— begin —

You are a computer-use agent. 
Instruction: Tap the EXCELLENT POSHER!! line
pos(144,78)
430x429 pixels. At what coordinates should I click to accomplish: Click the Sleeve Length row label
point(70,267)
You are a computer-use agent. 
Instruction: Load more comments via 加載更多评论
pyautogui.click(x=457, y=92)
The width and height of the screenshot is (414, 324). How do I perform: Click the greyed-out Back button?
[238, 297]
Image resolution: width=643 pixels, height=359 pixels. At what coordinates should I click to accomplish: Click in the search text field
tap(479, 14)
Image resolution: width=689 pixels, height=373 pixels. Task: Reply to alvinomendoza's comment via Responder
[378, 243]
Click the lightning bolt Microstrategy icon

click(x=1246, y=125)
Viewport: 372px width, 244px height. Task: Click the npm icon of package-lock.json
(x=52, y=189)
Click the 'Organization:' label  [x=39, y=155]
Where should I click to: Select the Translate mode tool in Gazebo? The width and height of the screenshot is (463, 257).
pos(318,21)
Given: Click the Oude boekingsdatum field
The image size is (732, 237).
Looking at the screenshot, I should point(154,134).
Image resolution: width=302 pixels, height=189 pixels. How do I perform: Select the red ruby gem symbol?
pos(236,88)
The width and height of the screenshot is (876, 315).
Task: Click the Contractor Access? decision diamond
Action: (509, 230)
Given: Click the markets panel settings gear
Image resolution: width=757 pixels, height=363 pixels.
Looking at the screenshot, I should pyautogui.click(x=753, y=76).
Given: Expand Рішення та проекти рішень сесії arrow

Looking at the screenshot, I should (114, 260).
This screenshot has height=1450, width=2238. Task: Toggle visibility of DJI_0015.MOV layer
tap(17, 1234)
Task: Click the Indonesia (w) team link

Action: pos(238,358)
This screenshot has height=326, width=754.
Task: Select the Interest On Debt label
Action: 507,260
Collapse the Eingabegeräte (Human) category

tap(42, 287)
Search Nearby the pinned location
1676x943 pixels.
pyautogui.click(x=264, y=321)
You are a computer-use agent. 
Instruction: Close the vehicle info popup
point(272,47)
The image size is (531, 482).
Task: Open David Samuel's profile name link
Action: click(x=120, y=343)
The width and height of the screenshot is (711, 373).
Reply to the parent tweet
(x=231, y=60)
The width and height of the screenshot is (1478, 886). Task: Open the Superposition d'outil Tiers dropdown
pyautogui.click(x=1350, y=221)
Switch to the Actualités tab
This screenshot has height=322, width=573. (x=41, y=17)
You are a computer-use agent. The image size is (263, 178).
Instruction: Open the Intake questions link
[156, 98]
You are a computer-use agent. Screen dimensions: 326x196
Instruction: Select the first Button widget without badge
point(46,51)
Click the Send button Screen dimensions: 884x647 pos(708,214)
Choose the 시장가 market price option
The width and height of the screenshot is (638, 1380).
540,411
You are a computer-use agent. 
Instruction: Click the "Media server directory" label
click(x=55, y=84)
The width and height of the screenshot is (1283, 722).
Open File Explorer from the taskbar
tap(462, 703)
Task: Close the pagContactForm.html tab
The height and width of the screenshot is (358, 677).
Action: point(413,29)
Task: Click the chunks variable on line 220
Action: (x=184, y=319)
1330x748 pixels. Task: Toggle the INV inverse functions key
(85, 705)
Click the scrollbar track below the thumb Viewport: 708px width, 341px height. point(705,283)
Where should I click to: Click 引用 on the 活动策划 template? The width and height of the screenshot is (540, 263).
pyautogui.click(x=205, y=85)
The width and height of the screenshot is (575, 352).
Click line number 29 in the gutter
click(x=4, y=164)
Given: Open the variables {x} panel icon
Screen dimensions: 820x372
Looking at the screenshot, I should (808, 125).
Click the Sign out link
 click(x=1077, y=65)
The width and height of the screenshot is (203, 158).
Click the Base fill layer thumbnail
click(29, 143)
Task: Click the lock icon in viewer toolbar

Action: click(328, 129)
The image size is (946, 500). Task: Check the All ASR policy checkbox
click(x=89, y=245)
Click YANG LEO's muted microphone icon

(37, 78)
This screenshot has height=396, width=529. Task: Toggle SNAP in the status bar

— end —

Work to complete
Copy the rows starting at the line that contains "Task: Click the lock icon in viewer toolbar" and ending at the last line of the rows, reproducing each line verbatim.

Solution to this task
Task: Click the lock icon in viewer toolbar

Action: click(328, 129)
The image size is (946, 500). Task: Check the All ASR policy checkbox
click(x=89, y=245)
Click YANG LEO's muted microphone icon

(37, 78)
This screenshot has height=396, width=529. Task: Toggle SNAP in the status bar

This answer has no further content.